Collection Agencies are Not a Commodity

15 Nov

It can be tempting to choose a collection agency that offers the lowest rate but collection services are not a commodity.

One agency may take on a case at a rate of 15% while another may quote a rate of 30%. Either way, if the collector collects zero on the debt, the outcome is zero … for you and for them. The rate you care about isn’t the rate the agency charges – it’s the net recovery rate that matters.

While it may be tempting to select a Collection Agency based solely on the rate they’ll charge you, there are legitimate reasons why some companies charge more. Consider this:

Licensing

Our last post outlined the reasons to only partner with a licensed agency. Agencies that are licensed are held to a high standard of conduct and operate within the boundaries of the law. They also invest in the resources it takes to monitor their collectors. This is added protection for you and your business. Licensing isn’t cheap. There is time and money involved in the process of obtaining and maintaining the proper licensing.

Experience

Collectors with years in the business produce a more profitable and consistent outcome for their clients. They have long since learned what works and what does not, which saves time and gets clients paid.  Experienced collectors cost more but the return is greater. For instance, at C2C Resources, our average collector has over 18 years experience.

Account Management

It’s not uncommon for agencies to spend their time on the easier and big money accounts while turning the difficult accounts over to an attorney. Why? Because they up your rate when an attorney takes over. Basically, they pour their time and resources into the easy accounts while still getting paid for the more difficult ones they don’t even work on!  In the end, the rate you paid won’t be the one you start with. Agencies that assign 3 – 4 collectors to work each account ensures that the more difficult accounts get the attention they need.

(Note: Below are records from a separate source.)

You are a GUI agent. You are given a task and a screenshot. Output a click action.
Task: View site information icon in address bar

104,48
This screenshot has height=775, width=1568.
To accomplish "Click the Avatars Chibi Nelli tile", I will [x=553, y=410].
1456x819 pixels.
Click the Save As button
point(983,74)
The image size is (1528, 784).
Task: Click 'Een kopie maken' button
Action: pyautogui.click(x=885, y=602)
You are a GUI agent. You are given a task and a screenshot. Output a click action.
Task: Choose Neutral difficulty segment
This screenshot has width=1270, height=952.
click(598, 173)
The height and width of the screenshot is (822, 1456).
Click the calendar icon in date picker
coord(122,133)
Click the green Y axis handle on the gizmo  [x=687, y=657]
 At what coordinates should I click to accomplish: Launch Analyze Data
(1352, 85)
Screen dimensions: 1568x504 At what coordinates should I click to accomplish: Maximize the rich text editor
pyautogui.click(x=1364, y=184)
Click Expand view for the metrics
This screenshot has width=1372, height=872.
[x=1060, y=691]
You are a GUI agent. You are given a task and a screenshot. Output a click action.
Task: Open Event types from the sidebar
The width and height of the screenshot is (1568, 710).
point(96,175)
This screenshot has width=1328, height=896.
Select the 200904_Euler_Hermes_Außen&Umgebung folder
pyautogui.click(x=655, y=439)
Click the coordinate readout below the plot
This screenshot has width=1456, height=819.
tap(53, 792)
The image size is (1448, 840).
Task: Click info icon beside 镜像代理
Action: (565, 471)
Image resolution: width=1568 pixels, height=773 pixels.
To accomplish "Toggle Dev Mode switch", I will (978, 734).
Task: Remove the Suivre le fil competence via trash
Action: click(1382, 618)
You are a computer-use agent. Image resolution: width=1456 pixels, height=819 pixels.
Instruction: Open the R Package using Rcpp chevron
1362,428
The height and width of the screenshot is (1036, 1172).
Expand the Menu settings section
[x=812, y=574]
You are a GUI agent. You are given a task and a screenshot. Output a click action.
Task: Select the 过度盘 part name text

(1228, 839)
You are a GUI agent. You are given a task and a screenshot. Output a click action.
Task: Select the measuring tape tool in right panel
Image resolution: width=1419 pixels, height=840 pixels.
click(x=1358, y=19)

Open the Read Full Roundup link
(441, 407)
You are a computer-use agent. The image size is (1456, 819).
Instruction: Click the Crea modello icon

An agency that has a dedicated team that focuses on small balance accounts and limits the number of accounts a collector works is an agency worth considering. These agencies have learned something valuable in the industry. They’ve learned that by working small accounts with efficiency, they have a better overall relationship with their client. This caliber of agency fully expects to lose money on smaller accounts. They know that by keeping a big picture perspective, their client relationships across the board will be balanced and solid and therefore, long-term and profitable. It’s a fact: it costs more money in the short-run to use this strategic approach to collections but over time, it’s a more profitable approach for both the agency and the client.

Remittance

Agencies should remit quickly. If you’re considering a Collection Agency that holds onto your money (only remitting monthly) then re-consider. You should be collecting interest on your money. And yes, it DOES cost an agency to remit weekly. The ones that do will cost more to partner with but they will get your money in your hands more quickly.

Communication

Keeping you informed is critical to the process of collections. Agencies that invest in personnel and technology are able to deliver this type of communication. Software costs money, but it’s another important and crucial expense for an agency.

In the end, your choice of a Collection Agency comes down to the dollars that come back to you and not their percentage rate. When interviewing an agency, ask them if they are licensed. What is the experience level of their collectors? How do they handle small balance accounts? How often do they remit? How many collectors touch each account? What are their communication policies? The answers will help you understand their rates so you make the best decision when choosing an agency.